### Interface element records
________________________________________

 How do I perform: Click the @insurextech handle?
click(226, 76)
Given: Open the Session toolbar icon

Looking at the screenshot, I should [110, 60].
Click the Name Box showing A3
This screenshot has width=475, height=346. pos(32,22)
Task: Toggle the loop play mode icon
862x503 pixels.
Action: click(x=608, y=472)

________________________________________

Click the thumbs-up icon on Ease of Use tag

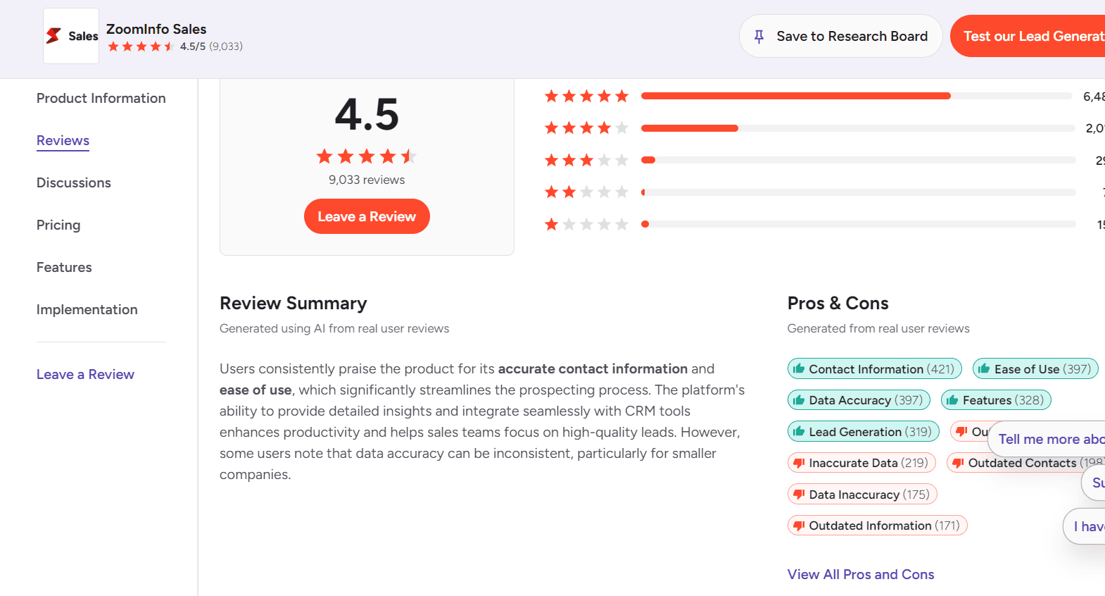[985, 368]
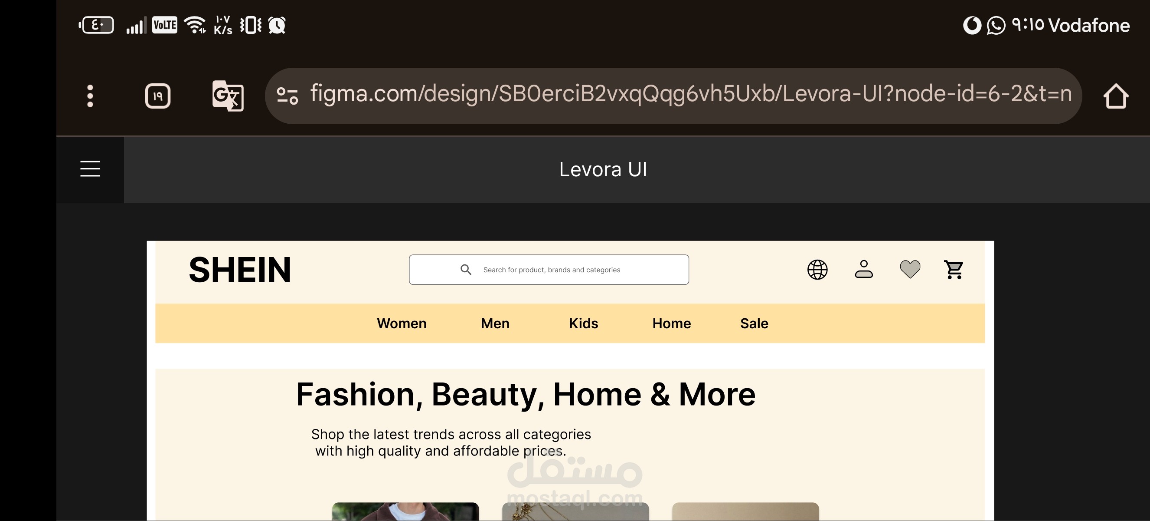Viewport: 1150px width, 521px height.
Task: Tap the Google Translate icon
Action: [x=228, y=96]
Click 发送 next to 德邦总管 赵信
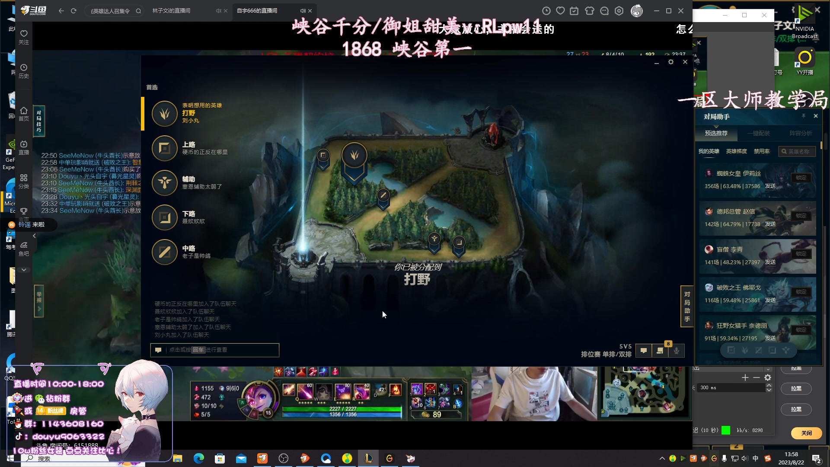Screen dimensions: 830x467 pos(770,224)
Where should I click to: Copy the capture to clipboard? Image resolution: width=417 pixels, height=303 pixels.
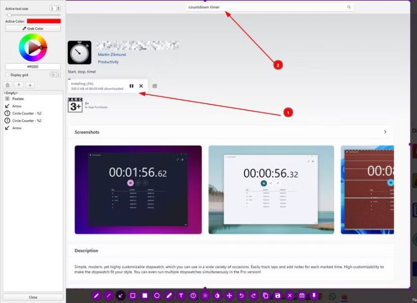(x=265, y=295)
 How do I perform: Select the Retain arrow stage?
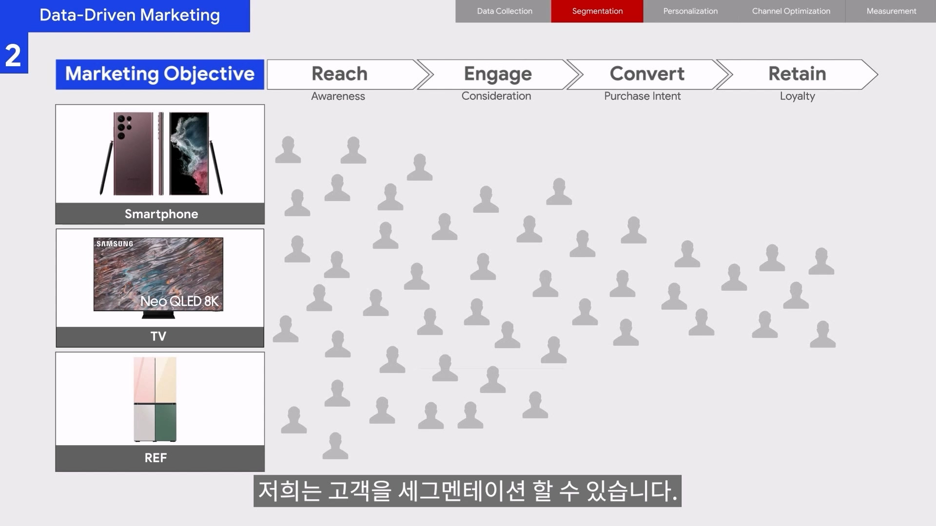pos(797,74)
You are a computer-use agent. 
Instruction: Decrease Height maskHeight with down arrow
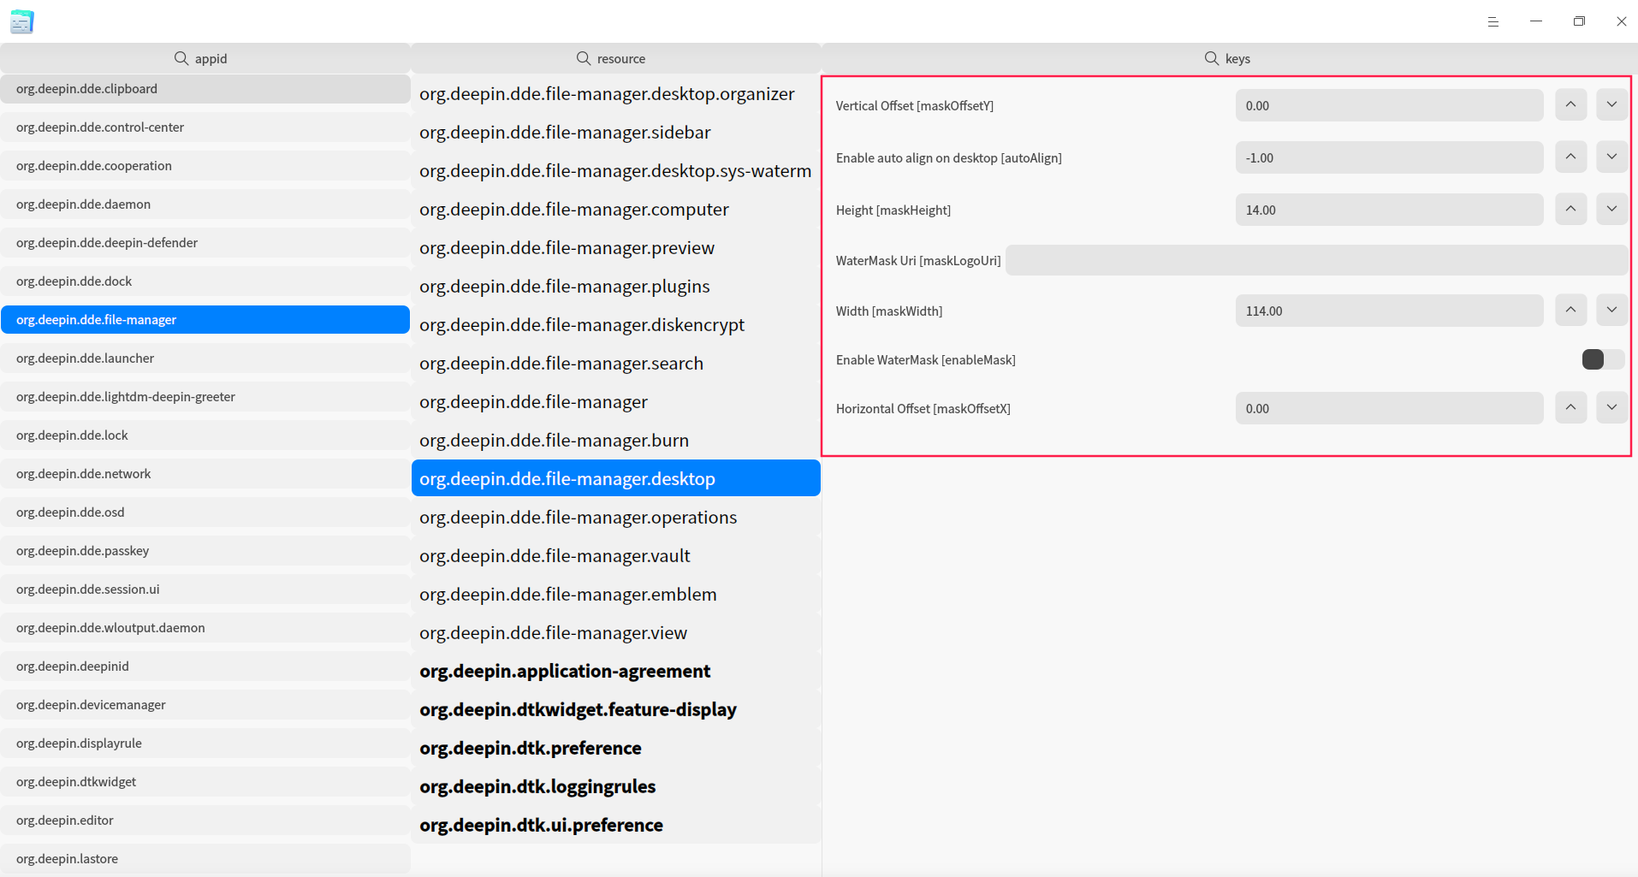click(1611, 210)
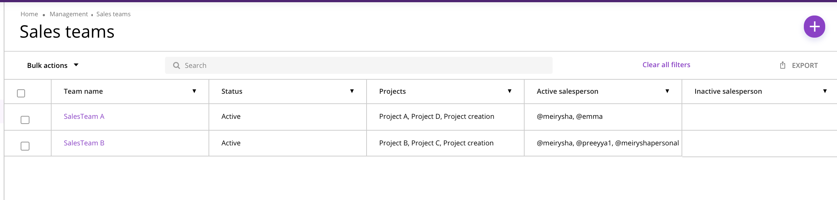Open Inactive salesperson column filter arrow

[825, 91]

________________________________________

### THE REQUEST
Rewrite the part of the records that opens with the line containing "How do I perform: Click" and closes with the line containing "Action: click(x=608, y=472)", replacing "handle" with "account" and leaving everything else unchanged.

### RESPONSE
 How do I perform: Click the @insurextech account?
click(226, 76)
Given: Open the Session toolbar icon

Looking at the screenshot, I should [110, 60].
Click the Name Box showing A3
This screenshot has width=475, height=346. pos(32,22)
Task: Toggle the loop play mode icon
862x503 pixels.
Action: click(x=608, y=472)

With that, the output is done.